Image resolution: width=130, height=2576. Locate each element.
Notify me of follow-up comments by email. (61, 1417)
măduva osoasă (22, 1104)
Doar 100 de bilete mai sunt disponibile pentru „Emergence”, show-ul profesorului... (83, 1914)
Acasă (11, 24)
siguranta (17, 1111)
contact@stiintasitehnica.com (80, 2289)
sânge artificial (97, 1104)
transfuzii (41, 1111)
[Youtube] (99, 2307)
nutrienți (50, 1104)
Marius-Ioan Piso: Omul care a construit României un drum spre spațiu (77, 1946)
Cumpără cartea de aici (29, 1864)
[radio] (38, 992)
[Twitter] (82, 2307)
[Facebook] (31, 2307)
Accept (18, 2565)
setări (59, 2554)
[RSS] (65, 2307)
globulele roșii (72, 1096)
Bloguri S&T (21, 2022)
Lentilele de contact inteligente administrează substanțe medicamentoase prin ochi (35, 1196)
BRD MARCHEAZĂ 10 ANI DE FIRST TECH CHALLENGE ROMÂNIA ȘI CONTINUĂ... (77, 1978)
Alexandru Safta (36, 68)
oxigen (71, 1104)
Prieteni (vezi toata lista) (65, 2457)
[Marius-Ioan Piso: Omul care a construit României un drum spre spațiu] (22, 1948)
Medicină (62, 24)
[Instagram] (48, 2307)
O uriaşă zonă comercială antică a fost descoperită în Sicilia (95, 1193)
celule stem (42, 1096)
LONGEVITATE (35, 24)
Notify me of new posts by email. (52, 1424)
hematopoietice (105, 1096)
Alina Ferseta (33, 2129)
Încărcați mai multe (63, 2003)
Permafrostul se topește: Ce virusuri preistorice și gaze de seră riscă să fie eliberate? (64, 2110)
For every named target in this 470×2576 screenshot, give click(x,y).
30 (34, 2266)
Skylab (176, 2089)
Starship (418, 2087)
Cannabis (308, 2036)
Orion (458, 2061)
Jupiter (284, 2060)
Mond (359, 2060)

=======

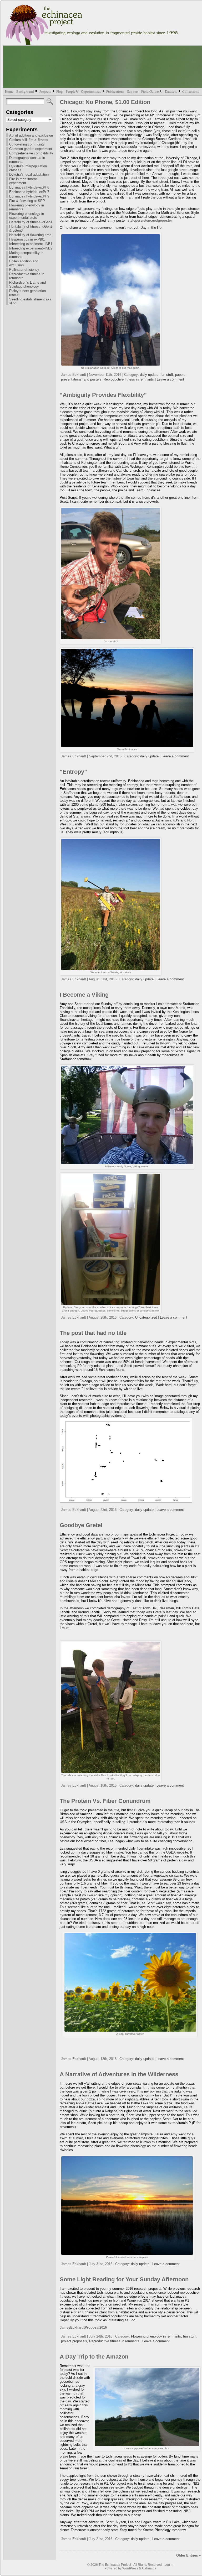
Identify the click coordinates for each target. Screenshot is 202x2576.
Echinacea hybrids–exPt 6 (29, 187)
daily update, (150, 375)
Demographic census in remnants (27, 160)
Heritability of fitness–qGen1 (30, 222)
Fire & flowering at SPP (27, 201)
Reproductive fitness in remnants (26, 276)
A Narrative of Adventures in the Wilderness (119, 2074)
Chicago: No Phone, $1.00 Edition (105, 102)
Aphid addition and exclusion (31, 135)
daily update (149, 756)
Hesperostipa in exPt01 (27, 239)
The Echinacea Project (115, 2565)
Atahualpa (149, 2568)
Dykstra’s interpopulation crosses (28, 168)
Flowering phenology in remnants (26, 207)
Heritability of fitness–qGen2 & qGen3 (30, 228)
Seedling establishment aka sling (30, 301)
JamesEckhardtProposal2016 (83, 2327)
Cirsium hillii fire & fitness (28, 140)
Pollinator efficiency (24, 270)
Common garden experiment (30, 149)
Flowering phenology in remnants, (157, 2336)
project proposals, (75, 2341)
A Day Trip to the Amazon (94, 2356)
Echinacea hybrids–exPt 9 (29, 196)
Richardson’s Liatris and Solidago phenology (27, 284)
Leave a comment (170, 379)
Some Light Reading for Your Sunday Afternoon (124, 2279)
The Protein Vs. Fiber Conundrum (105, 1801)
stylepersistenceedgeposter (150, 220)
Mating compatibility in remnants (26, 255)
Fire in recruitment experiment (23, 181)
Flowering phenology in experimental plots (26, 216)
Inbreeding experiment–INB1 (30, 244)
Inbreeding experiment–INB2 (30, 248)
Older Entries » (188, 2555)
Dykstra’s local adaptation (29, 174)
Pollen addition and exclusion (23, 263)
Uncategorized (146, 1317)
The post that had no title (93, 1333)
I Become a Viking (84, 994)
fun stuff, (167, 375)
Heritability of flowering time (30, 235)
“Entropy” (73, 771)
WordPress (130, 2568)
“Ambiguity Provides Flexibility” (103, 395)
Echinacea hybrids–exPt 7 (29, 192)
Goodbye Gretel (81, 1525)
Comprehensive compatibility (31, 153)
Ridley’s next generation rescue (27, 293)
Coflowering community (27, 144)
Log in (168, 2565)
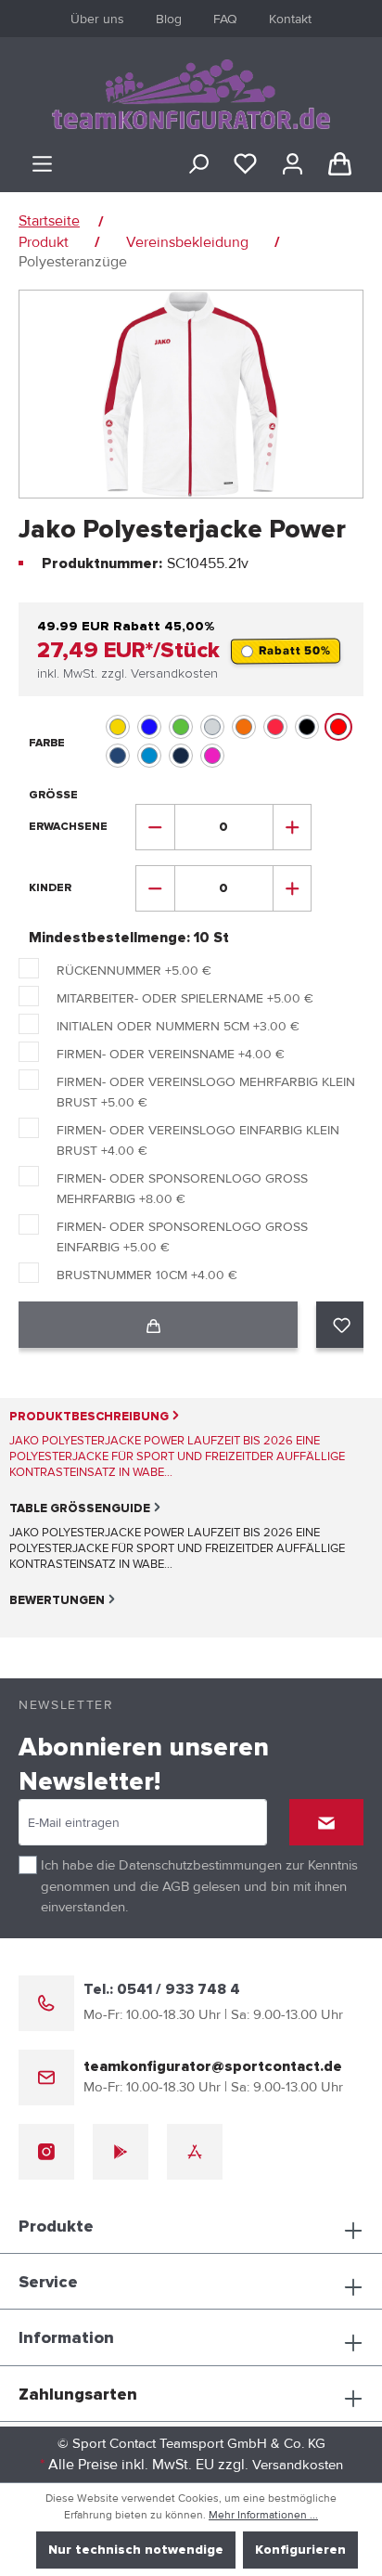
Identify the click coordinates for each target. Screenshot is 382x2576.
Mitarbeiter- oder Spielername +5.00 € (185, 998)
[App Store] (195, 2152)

=======

• **TASK**
Within the material above, find every line containing the word "Marius" and copy it.

• **EXPECTED ANSWER**
Marius-Ioan Piso: Omul care a construit României un drum spre spațiu (77, 1946)
[Marius-Ioan Piso: Omul care a construit României un drum spre spațiu] (22, 1948)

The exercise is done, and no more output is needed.